Because of the cross-sectional design of NHANES, temporality cannot be asserted, and it is not possible to establish whether glyphosate exposure precedes the observed bone-related outcomes. Therefore, the associations reported here cannot be interpreted as causal and should be confirmed in future longitudinal or experimental studies with repeated measures of exposure.

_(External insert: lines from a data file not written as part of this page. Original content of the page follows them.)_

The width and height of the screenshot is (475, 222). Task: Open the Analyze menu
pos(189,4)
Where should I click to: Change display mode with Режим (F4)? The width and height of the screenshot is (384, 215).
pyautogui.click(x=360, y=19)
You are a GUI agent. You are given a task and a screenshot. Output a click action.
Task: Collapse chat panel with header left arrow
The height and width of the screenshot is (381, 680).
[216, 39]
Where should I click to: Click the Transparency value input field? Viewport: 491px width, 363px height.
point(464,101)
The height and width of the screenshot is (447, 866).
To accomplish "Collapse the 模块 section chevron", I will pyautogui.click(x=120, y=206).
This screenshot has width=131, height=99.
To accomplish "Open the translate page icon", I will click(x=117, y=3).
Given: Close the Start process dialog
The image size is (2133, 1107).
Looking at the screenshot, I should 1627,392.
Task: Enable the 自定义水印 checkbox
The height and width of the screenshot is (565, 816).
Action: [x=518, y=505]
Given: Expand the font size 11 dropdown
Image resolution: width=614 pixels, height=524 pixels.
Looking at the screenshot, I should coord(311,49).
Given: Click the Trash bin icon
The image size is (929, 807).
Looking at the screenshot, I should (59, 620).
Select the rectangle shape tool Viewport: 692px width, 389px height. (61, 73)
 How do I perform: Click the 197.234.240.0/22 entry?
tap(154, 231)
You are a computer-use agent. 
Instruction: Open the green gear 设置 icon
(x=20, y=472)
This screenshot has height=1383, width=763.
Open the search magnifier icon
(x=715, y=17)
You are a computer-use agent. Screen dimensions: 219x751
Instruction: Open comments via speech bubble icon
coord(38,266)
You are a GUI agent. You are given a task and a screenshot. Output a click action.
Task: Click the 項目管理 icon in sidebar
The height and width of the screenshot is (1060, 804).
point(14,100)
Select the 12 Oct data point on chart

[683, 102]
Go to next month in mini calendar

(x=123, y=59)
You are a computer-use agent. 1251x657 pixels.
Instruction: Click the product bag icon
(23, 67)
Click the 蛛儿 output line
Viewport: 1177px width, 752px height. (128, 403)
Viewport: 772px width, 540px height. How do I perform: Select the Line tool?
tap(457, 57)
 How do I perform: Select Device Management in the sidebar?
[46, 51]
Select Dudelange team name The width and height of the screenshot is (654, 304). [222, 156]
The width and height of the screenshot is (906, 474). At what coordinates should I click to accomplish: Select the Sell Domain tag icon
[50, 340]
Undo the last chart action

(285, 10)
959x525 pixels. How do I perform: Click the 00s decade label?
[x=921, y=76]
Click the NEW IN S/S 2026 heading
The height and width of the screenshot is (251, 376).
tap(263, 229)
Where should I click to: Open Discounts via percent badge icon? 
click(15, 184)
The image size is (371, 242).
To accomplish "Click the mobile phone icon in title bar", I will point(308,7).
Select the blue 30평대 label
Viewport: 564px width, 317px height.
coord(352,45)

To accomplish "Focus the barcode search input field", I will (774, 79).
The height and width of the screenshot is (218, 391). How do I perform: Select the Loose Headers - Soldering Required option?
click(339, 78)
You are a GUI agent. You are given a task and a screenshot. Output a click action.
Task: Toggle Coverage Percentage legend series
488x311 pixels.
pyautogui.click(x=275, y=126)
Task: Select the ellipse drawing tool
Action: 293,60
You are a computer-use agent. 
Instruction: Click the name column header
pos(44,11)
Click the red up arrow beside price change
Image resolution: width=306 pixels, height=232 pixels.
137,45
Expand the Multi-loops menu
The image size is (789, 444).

Policy implications and future strategies

If future longitudinal or experimental studies confirm a causal relationship between glyphosate exposure and adverse bone outcomes, several public health strategies could be considered. Regulatory efforts could target controlling the source of exposure by reducing the Acceptable Daily Intake (ADI) and Maximum Residue Limits (MRLs) for glyphosate, alongside implementing targeted use restrictions including ban on pre-harvest use as desiccant. Monitoring strategies may focus on occupational biomonitoring with urinary checks for high-risk workers at strategic intervals and integrating glyphosate exposure and bone health markers into population-level surveillance programs such as NHANES. Finally, intervention strategies in non-worker populations could involve consideration of modified and more intense screening for those who live in proximity to glyphosate applications, especially for postmenopausal women.

Conclusion

This study shows an adverse association between glyphosate exposure and BMD, osteoporosis, and fractures, primarily in postmenopausal adult females. The reasonable consistency of findings and the parallel biological plausibility from experimental literature support a need for serious consideration of causation. Causation cannot be asserted, however, from this study due to its cross-sectional design and the use of a single acquisition of a biological marker of exposure that measures only very recent exposure. Future longitudinal studies should consider repeated measures due to the short half-life of glyphosate. The public health/socioeconomic costs of a causal association for this topic would be important, suggesting a need for future studies on bone health and glyphosate exposure in other populations.

Author contributions

All authors contributed to the study conception and design. Data collection and analysis were performed by Ramzi Nahhas, Naila Khalil, and Miryoung Lee. The first draft of the manuscript was written by Naila Khalil, Ramzi Nahhas, Latifa Hamdaoui, Antti Koskela, Tarek Rebai, Miryoung Lee. All authors commented on later versions of the manuscript. Final draft writing, review and editing: Alan Ducatman. All authors read and approved the final manuscript.

Funding sources

Not applicable. No funds, grants, or other support was received.

Data availability

Data analyzed will be available from the corresponding author (Naila Khalil) on reasonable request.

Declarations

Ethical approval

The current manuscript is not being submitted to another journal for simultaneous consideration to publish.

Research involving human Participants, informed consent

United States (US) National Health and Nutrition Examination Survey (NHANES) 2013–2018 publicly available data, pooled from three (two-year) survey cycles was utilized. NHANES is an ongoing survey that obtains data from a representative sample of the US population, after acquiring written informed consent from all participants. US National Center for Health Statistics Ethics Review Board reviews and approves NHANES protocols to ensure protection of participants.

Consent to participate

Written informed consent was obtained from all participants before participation in the study.

Consent to publish

All authors agreed with the content and gave explicit consent before the paper submission.

Disclosure of potential conflicts of interest/Competing interests

All authors in this study declare that they have no conflicts of interest with the contents in this article.